Back in the 70s, the rate of change was faster than it had been previously, but still reasonable enough that an artist of Bowie’s abilities (aided sometimes by illegal stimulants) could keep pace and even stay slightly ahead of the curve. Nowadays, the rate of change is so astronomically fast that no one could keep up with it — least of all a 66-year-old man with a bad heart.
His answer, it appears, has been to go completely in the opposite direction, toward radical slowness. (One album in 10 years is slow by anyone’s standards except maybe Axl Rose or Andrew Eldritch.) We have no way of knowing what the album’s going to sound like, but the only clue he’s given us so far is “Where Are We Now” — which seems blithely oblivious of the modern speed of life, instead reveling in a languid pace suiting its sentimental subject matter. (In contrast, remember how frantic David seemed playing drum’n'bass during the Earthling era, circa 1997, when he was still trying to Keep Up? Seems like a long time ago, doesn’t it?)

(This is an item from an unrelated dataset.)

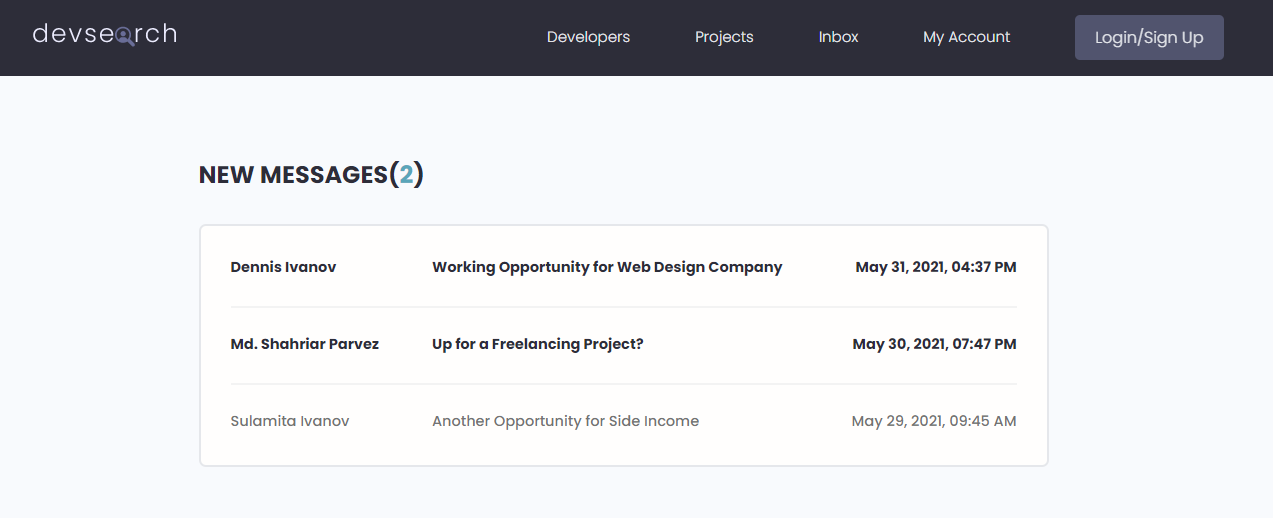Open the Inbox nav link

838,37
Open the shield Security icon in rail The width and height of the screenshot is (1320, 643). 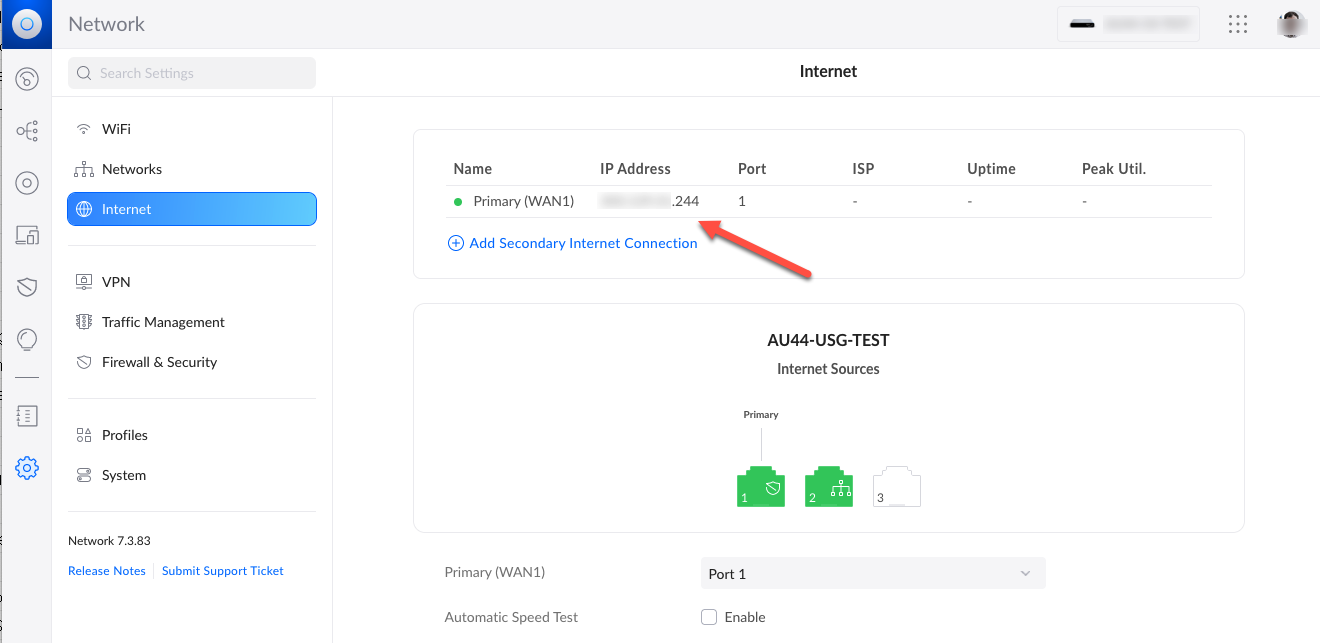27,288
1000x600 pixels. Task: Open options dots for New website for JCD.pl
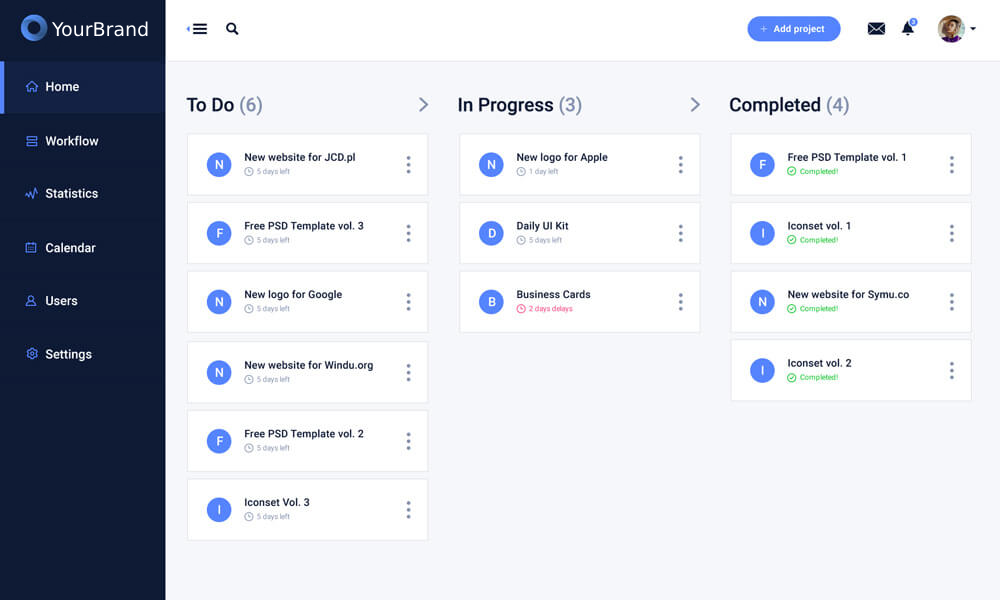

So far it seems to be working for him. About half of all Internet traffic yesterday was Bowie-related, and none of it save the initial salvo (single release, album announcement, and website relaunch) came from the man himself. I imagine him holed up in his New York City apartment today, watching with bemusement the cascading ripples spreading out from his position at the center of the universe.
As an approach to dealing with 21st-century anxiety, this is a sound strategy we would all do well to emulate. As a marketing plan, though, I wouldn’t try it at home, no matter how successful it is. What works for him won’t work for you. Why, you ask? Because he’s David Bowie, that’s why.